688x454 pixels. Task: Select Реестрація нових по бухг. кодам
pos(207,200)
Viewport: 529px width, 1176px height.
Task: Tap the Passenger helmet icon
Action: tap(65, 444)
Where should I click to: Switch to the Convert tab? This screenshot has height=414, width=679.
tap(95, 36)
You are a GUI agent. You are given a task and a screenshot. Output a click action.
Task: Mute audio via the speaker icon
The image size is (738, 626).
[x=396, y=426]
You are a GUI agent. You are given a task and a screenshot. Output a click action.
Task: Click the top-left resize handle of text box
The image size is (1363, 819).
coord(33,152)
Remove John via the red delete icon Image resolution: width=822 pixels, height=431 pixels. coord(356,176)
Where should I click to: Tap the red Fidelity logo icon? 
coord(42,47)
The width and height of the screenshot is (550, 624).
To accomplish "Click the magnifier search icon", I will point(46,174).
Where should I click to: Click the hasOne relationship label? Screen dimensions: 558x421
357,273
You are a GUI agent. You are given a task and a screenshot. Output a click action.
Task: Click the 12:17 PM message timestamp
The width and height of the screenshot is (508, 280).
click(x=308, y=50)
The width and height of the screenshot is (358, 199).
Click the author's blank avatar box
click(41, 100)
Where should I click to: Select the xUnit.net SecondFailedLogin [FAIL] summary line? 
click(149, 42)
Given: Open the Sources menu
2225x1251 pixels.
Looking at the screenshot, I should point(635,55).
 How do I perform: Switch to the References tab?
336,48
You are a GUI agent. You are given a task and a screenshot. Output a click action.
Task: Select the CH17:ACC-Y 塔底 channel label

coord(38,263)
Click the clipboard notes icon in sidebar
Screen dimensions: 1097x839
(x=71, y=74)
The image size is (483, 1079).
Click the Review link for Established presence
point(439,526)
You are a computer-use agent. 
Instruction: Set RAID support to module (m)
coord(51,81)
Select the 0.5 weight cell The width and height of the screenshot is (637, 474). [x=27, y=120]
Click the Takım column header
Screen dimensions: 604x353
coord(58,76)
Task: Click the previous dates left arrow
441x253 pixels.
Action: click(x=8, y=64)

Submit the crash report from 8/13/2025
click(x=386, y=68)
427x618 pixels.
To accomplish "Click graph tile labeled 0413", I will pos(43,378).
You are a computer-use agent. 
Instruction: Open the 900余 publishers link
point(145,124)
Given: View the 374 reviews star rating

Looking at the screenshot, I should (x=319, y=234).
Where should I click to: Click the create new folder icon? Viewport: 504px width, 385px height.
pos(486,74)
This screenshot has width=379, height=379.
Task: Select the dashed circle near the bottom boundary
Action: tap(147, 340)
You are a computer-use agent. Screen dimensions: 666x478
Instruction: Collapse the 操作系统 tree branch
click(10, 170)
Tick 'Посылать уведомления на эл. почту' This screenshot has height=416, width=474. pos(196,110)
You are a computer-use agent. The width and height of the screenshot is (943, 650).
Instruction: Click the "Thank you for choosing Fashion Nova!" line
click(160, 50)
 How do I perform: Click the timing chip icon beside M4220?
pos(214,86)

───

TASK STATEMENT: Exactly one number is the answer: how many lines in the data include the word "accomplish".

ANSWER: 2